> [EXERCISE INPUTS]:
*** Begin section ***

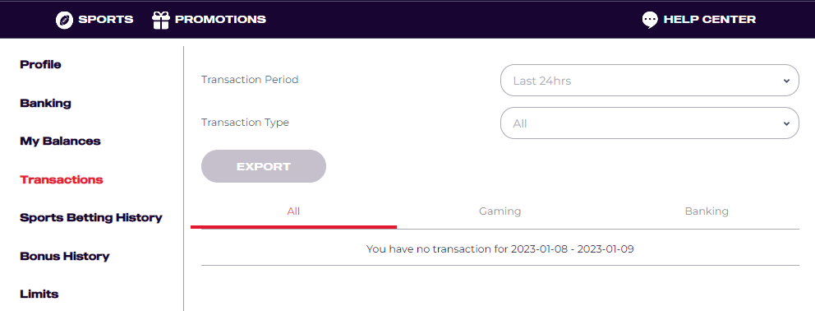The height and width of the screenshot is (311, 815).
Task: Open Profile in the sidebar
Action: (40, 65)
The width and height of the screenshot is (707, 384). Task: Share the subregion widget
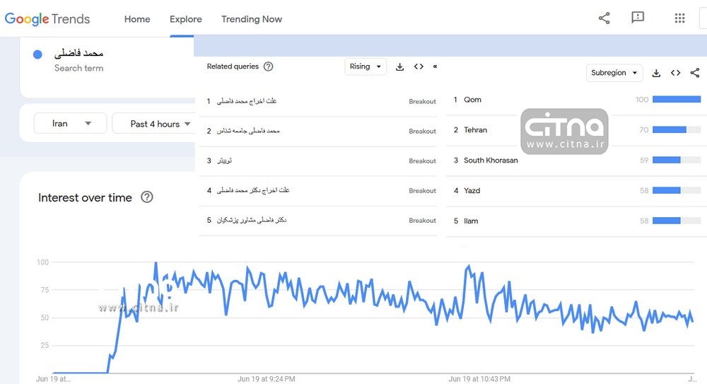pyautogui.click(x=694, y=73)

*** End section ***

> [YOUR GOAL]: Exactly the lines from the one with "The width and" through the end of the records are to be repeated, both ends included, and pictures are to be omitted.

> [YOUR RESPONSE]:
The width and height of the screenshot is (707, 384). Task: Share the subregion widget
pyautogui.click(x=694, y=73)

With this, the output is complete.